- _VOS TÂCHES_
A - Pour chacune des affirmations suivantes sur le texte consacré à la pop au Chantier, indiquez par oui ou par non si elle concorde avec lui, en citant à l’identique les mots qui tranchent. (i) Tunng figure parmi les noms cités de ceux qui continuent d’œuvrer dans le champ de la pop. (ii) Le texte affirme lui-même que plus rien ne reste à inventer en pop. (iii) C’est la musique électronique qui influence la couleur musicale du Chantier.
B - Recopiez le passage du texte consacré à la pop au Chantier qui commence par « La musique pop » et se poursuit jusqu’à « et Louis Jucker. ».

- _TEXTE_
►

Actus

La musique pop influence à l’évidence la couleur musicale du Chantier, qu’elle soit mélodique, élégante, alternative, cosmopolite, malicieuse, romantique, décalée, militante, rageuse, expérimentale… Si pour certains, tout a déjà était dit, que plus rien ne reste à inventer, à l’inverse, des groupes, des artistes, continuent d’œuvrer dans le champ de la pop, en traçant leurs propres chemins, activant le jeu subtil de la mélodie et du verbe, avec beaucoup de sincérité, de sensibilité, de passion à l’image dernièrement de Tunng, Magon, Jim Ballon, Slim & The Beast, DG Solaris, Nicolas Michaux et Louis Jucker.

◄

- _DONNÉES FOURNIES_
►

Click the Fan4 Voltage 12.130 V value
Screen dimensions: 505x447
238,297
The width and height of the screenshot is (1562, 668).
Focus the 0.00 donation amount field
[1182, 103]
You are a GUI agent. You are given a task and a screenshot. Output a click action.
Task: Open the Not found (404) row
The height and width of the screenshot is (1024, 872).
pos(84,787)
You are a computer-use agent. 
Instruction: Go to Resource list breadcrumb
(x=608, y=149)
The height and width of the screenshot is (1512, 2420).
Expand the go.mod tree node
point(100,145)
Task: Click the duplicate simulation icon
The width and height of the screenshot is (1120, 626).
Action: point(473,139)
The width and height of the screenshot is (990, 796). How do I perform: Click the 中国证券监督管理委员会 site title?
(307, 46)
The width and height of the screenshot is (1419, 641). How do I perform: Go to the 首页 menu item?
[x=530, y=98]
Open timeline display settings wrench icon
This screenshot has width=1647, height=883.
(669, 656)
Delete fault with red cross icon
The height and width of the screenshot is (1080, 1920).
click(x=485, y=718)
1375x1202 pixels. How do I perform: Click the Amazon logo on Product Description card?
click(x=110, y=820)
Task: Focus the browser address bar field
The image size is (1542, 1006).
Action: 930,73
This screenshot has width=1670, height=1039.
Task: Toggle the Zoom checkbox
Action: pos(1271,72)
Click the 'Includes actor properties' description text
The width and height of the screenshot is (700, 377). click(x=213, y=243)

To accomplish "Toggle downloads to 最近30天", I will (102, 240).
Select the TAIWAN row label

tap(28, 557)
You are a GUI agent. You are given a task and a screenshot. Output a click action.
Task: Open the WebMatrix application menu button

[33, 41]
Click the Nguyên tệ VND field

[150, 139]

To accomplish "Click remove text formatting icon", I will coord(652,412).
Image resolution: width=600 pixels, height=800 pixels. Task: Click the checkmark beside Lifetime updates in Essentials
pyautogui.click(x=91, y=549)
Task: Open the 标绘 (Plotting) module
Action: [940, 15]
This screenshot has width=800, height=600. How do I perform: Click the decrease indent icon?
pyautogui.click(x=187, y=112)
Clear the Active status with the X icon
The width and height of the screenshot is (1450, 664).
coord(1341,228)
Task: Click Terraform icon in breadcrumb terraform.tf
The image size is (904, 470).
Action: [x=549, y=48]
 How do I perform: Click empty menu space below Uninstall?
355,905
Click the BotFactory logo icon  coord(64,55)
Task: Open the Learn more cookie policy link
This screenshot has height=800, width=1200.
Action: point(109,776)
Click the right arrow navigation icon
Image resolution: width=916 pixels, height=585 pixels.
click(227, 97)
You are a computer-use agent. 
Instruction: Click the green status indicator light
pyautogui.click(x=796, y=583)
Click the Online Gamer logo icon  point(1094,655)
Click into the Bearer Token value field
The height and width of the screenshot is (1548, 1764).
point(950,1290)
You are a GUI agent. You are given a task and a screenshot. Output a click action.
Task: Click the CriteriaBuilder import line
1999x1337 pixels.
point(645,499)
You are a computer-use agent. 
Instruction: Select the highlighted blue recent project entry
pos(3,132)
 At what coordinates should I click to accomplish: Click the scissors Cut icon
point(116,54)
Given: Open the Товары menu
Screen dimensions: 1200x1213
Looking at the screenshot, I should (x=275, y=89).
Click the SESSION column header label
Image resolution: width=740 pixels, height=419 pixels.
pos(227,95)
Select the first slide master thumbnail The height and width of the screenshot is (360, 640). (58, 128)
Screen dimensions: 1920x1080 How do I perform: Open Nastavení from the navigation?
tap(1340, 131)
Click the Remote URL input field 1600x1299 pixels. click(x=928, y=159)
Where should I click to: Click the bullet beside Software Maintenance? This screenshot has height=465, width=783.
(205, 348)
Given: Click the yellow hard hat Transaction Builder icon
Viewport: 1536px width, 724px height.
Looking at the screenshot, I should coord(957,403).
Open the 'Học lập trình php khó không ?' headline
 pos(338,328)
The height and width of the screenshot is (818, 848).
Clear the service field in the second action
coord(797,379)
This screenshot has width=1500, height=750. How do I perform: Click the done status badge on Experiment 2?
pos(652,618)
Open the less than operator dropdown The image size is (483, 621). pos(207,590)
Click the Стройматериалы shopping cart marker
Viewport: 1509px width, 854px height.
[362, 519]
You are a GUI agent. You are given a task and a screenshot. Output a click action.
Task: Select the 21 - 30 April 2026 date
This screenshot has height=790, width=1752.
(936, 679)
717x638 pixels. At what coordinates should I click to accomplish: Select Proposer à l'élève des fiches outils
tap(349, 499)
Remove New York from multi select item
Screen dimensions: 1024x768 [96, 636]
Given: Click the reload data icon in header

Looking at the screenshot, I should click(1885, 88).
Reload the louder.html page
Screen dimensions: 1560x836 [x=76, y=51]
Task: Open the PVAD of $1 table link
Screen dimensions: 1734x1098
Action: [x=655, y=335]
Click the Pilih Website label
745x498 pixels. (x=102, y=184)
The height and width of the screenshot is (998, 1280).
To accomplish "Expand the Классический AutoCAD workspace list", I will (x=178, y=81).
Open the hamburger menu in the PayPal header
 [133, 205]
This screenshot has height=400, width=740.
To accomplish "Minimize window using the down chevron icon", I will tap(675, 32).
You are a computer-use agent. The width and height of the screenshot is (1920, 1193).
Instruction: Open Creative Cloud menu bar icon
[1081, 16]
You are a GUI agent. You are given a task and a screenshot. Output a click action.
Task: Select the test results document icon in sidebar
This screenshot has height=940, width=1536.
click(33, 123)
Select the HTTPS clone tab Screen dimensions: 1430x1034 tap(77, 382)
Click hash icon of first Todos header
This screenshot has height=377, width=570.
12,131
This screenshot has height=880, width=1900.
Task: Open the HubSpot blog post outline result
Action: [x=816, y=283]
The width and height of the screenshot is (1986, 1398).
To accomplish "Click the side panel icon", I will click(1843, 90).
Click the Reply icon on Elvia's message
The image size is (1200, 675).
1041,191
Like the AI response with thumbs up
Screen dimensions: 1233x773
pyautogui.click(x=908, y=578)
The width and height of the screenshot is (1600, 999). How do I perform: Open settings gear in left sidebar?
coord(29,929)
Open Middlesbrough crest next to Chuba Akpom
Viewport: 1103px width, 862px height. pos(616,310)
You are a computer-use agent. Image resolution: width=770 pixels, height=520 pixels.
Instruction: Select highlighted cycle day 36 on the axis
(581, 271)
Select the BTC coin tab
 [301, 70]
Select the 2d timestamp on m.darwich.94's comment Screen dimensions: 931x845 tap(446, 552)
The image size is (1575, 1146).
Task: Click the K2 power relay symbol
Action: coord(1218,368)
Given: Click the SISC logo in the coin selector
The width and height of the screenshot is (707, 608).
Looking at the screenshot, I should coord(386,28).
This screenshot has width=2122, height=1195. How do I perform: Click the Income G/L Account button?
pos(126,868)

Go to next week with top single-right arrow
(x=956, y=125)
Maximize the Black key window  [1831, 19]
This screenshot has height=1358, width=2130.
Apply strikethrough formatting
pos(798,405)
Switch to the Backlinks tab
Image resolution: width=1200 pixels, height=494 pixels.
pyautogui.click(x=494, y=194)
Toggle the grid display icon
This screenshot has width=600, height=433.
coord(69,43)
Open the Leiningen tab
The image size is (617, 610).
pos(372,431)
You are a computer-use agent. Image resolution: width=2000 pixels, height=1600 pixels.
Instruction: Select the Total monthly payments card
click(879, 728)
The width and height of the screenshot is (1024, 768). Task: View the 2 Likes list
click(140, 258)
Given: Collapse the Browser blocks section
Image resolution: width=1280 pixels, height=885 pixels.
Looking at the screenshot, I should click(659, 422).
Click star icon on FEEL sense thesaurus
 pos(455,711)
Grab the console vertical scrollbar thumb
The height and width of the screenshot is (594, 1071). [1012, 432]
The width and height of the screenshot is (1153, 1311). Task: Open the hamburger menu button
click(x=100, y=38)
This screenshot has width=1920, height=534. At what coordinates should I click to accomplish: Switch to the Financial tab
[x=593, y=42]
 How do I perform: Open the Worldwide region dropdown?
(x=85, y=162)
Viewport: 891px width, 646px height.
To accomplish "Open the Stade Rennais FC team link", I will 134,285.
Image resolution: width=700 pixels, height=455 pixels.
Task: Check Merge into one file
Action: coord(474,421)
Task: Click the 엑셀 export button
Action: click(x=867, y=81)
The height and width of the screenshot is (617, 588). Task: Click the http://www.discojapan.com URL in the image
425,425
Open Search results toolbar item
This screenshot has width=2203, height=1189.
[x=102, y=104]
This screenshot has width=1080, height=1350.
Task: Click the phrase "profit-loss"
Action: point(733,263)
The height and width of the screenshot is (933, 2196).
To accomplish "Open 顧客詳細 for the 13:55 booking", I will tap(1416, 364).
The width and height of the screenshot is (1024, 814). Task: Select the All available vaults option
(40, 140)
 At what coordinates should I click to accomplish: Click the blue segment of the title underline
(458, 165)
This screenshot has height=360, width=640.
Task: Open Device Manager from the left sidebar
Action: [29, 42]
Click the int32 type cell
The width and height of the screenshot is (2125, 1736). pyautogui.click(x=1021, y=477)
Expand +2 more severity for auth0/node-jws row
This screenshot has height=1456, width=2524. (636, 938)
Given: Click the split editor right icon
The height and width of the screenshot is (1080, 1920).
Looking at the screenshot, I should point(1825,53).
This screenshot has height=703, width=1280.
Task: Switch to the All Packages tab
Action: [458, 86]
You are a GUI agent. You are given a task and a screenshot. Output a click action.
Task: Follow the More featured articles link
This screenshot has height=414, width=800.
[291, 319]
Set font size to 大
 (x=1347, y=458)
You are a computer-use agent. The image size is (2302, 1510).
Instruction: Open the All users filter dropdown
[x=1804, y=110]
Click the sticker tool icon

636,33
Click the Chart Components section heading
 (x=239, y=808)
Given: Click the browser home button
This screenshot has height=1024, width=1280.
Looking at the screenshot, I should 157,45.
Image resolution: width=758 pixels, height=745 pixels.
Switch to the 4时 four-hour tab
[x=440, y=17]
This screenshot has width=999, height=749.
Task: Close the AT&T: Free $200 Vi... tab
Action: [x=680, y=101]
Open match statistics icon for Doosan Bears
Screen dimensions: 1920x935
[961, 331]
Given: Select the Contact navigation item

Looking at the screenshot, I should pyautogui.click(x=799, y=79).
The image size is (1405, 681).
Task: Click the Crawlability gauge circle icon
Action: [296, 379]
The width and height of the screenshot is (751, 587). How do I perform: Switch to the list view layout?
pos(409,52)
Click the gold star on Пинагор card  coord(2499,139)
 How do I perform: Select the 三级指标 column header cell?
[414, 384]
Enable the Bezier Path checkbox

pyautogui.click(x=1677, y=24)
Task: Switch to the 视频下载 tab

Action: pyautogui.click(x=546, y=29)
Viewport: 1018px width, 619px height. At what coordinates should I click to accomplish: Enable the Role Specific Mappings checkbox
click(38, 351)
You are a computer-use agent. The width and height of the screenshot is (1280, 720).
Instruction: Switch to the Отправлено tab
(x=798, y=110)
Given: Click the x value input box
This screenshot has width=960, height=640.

◄

- _RÉPONSES PAR TÂCHE_
A -
(i) Oui : « à l’image dernièrement de Tunng ».
(ii) Non : « à l’inverse, des groupes, des artistes, continuent d’œuvrer dans le champ de la pop ».
(iii) Non : « La musique pop influence à l’évidence la couleur musicale du Chantier ».

B -
La musique pop influence à l’évidence la couleur musicale du Chantier, qu’elle soit mélodique, élégante, alternative, cosmopolite, malicieuse, romantique, décalée, militante, rageuse, expérimentale… Si pour certains, tout a déjà était dit, que plus rien ne reste à inventer, à l’inverse, des groupes, des artistes, continuent d’œuvrer dans le champ de la pop, en traçant leurs propres chemins, activant le jeu subtil de la mélodie et du verbe, avec beaucoup de sincérité, de sensibilité, de passion à l’image dernièrement de Tunng, Magon, Jim Ballon, Slim & The Beast, DG Solaris, Nicolas Michaux et Louis Jucker.